**OBJECTIVE 1:** Output the rows below as a numbered list, omitting blank lines, covering the stretch from the first row through the line containing "click(737, 456)". Leave the pictures out of your answer.
-- Start of TEXT TO READ --
WBAC Values

Anyone sold to WBAC or Cazoo?

I have a fault on the dash, caused by the brake light (which still passes mot due to being the 3rd light) will they still buy it or is it worth spending the £50 getting it fixed first?

Edit - NVM, gave it a tap and the faults cleared.

I know you've fixed it, but you can update this on their website. Just select the relevant fault and it'll deduct the price. FWIW, it'll definitely be worth getting it fixed (or you know, tapping it).
 
Anyone sold to WBAC or Cazoo?

I have a fault on the dash, caused by the brake light (which still passes mot due to being the 3rd light) will they still buy it or is it worth spending the £50 getting it fixed first?

Edit - NVM, gave it a tap and the faults cleared.

When I sold mine to WBAC they gave the exterior a very thorough check but they never even so much as looked through the window at the interior.

I mentioned this to the guy and he told me they are only told to check the exterior.

Seems odd as the interior could have been wrecked and they wouldn’t have known. Presumably if they eventually notice its not as described they must follow up before paying out.
 
Thanks!

Got it booked in on Sunday for cazoo, they're over a grand more than WBAC.

Managed to buy what I was looking for under market value, and sell mine for the same as I bought (if this goes through) minus a few quid. Overall, fairly happy to do a swap and some cash my way.
 
I seem to have moved into profit now on my Lexus NX300h that i bought in June. Paid £26.5k and Motorway are suggesting £28k

Just need this pattern to continue for around 2 years ideally, till i sell and move abroad! :D
 
I seem to have moved into profit now on my Lexus NX300h that i bought in June. Paid £26.5k and Motorway are suggesting £28k

Just need this pattern to continue for around 2 years ideally, till i sell and move abroad! :D


I think worse case we might see a dip over Winter, then come next Spring/Summer prices will go up again and can't see it ending until next Autumn at earliest and may go on longer, there is just no new cars coming so easily due to supply issues and most manufacturers are removing specification from cars to make them ship sooner which makes the 1-3yr examples worth more if they had said options in shortage.
 
I think worse case we might see a dip over Winter, then come next Spring/Summer prices will go up again and can't see it ending until next Autumn at earliest and may go on longer, there is just no new cars coming so easily due to supply issues and most manufacturers are removing specification from cars to make them ship sooner which makes the 1-3yr examples worth more if they had said options in shortage.

Yeah, it doesn't really bother me too much. My expectation was that when i came to sell in ~July 2024 after 3 years it would be worth 15k based on around 3k/yr which seemed sensible. If it ends up anywhere over that i'm going to be happy!
 
If it ends up anywhere over that i'm going to be happy!

Are you though? Because unless your next vehicle is a bicycle you'll still lose out.
-- End of TEXT TO READ --
**OBJECTIVE 2:** Rewrite the stretch of the car-selling thread from "Got it booked" through "cash my way.", replacing "Sunday" with "Saturday".
-- Start of DATA TO USE --
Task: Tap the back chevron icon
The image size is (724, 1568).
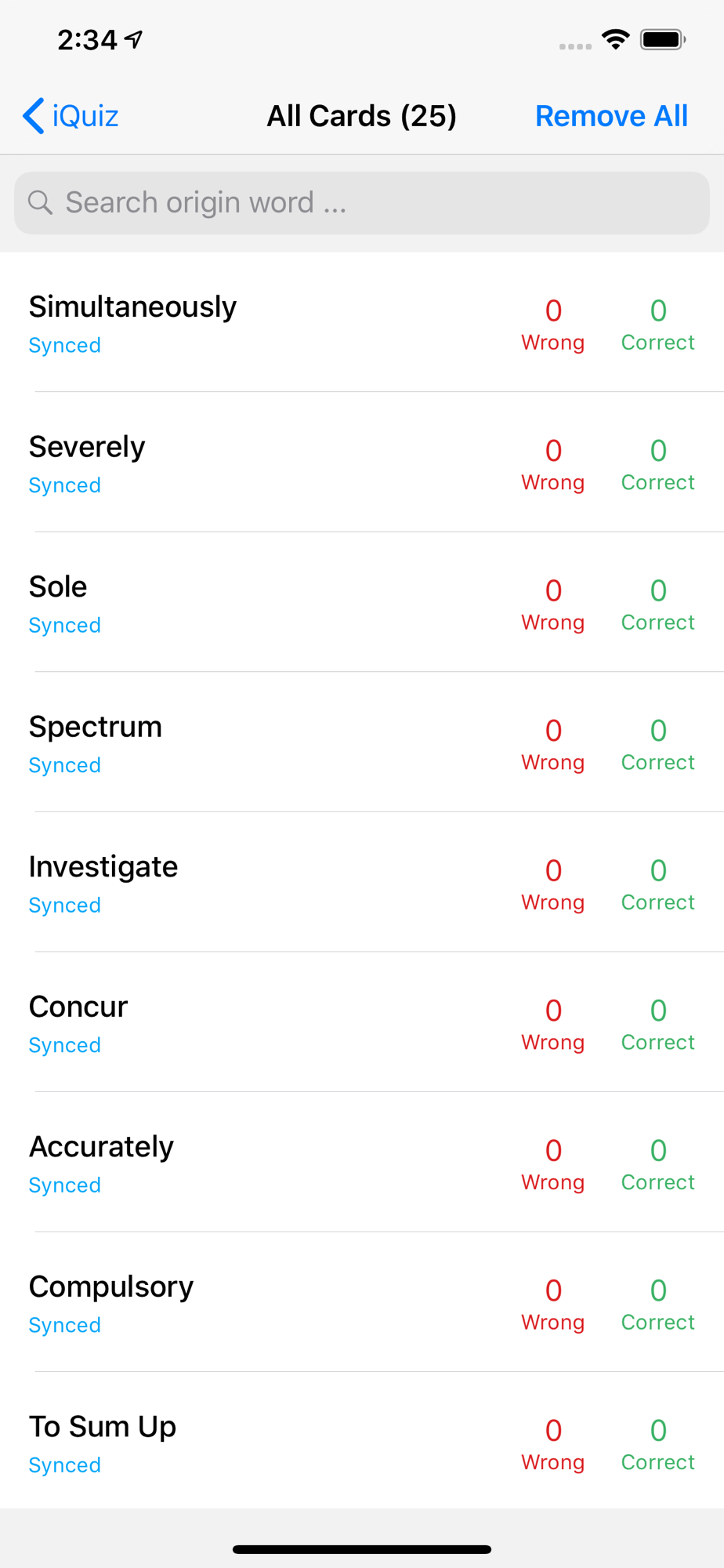Action: (33, 116)
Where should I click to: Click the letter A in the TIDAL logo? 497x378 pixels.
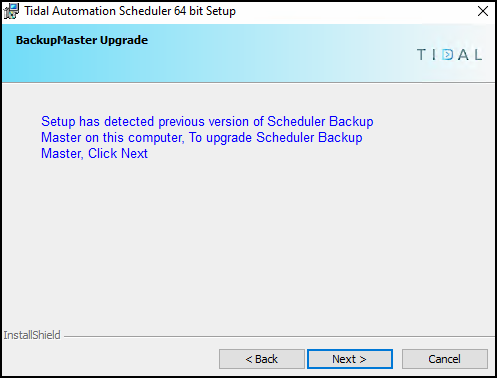coord(463,55)
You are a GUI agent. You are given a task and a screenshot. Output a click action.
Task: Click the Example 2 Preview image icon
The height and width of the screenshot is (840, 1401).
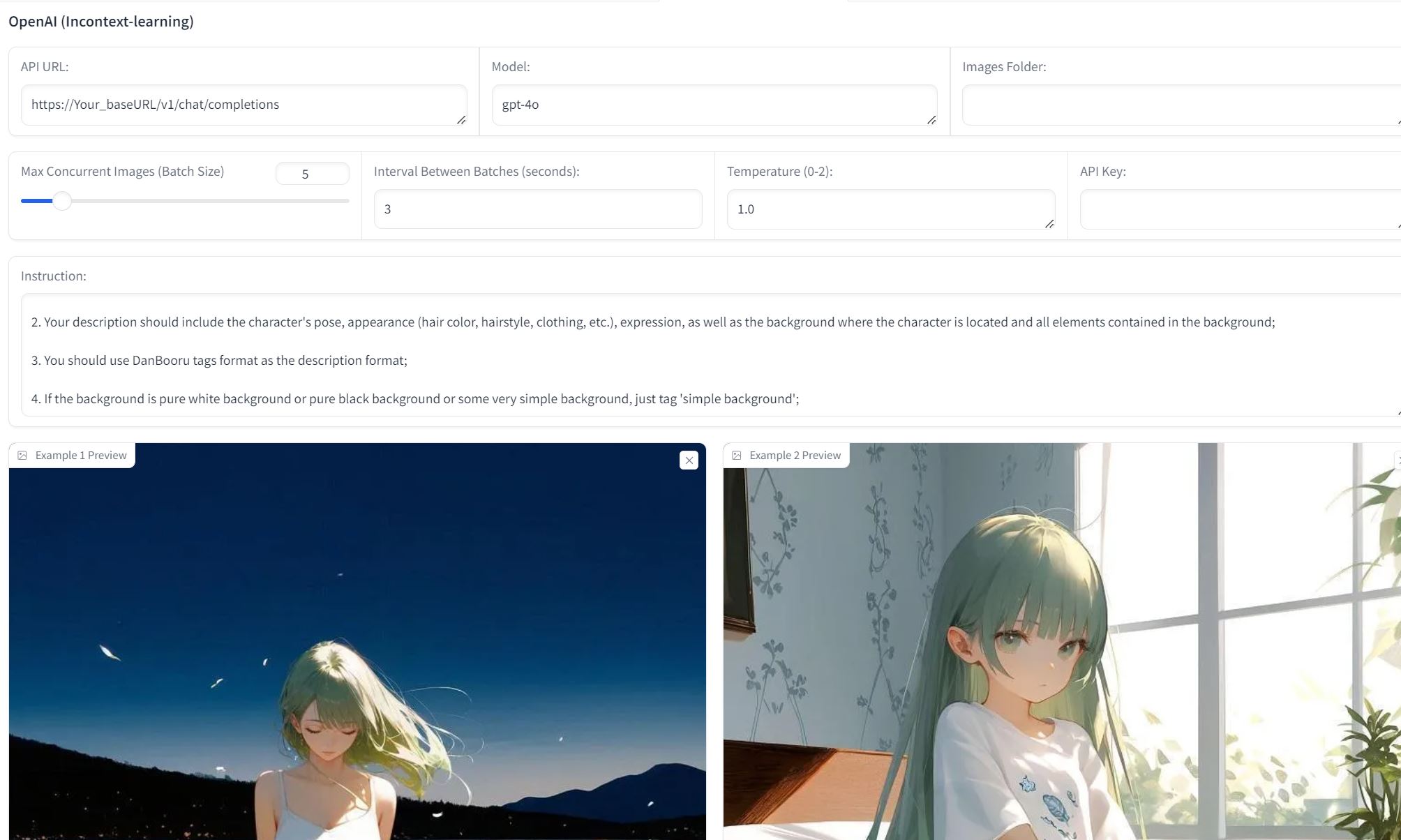click(737, 456)
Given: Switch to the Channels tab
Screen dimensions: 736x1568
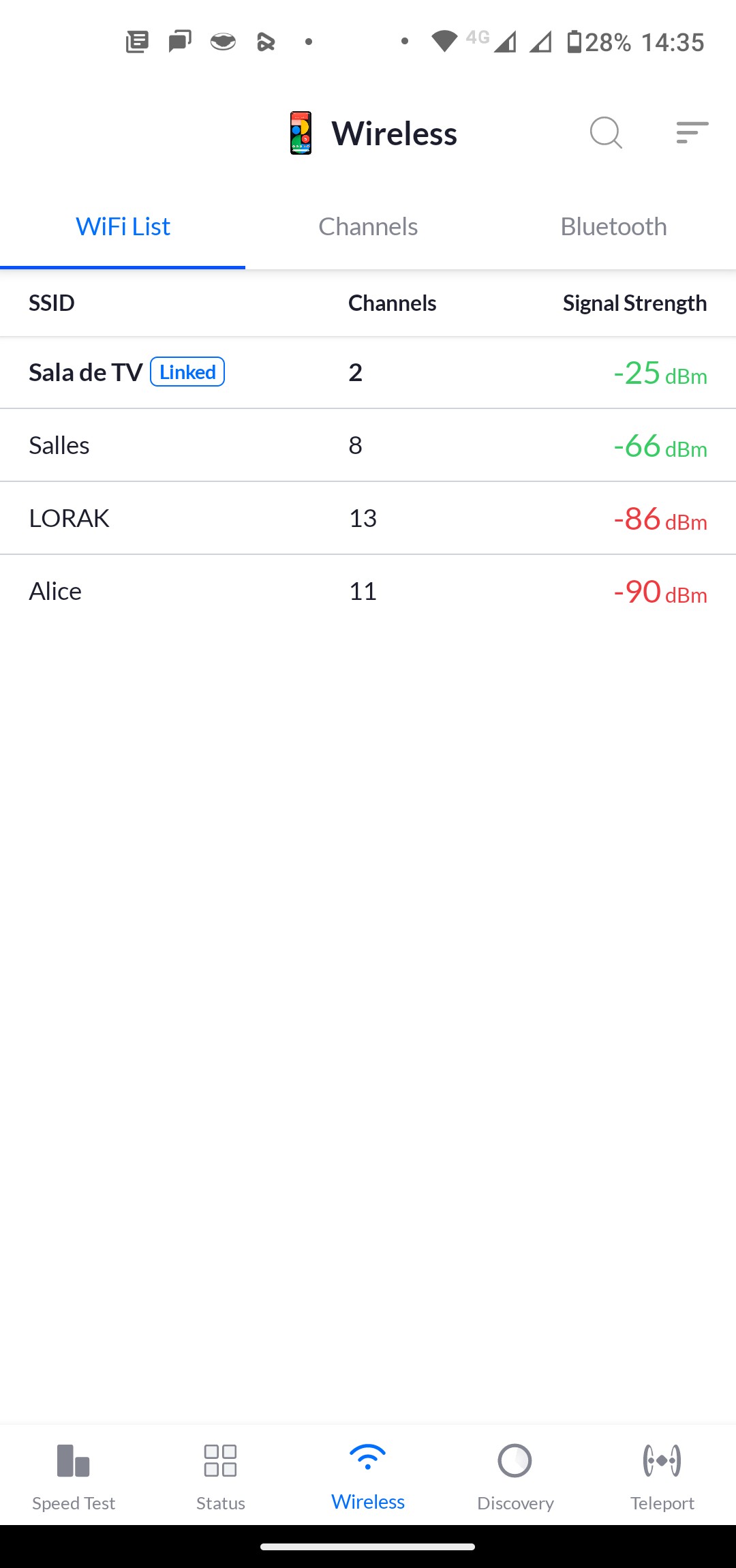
-- End of DATA TO USE --
**RESULT 1:**
1. Task: Tap the back chevron icon
2. The image size is (724, 1568).
3. Action: (33, 116)
4. Where should I click to: Click the letter A in the TIDAL logo? 497x378 pixels.
5. coord(463,55)
6. You are a GUI agent. You are given a task and a screenshot. Output a click action.
7. Task: Click the Example 2 Preview image icon
8. The height and width of the screenshot is (840, 1401).
9. click(737, 456)

**RESULT 2:**
Got it booked in on Saturday for cazoo, they're over a grand more than WBAC.

Managed to buy what I was looking for under market value, and sell mine for the same as I bought (if this goes through) minus a few quid. Overall, fairly happy to do a swap and some cash my way.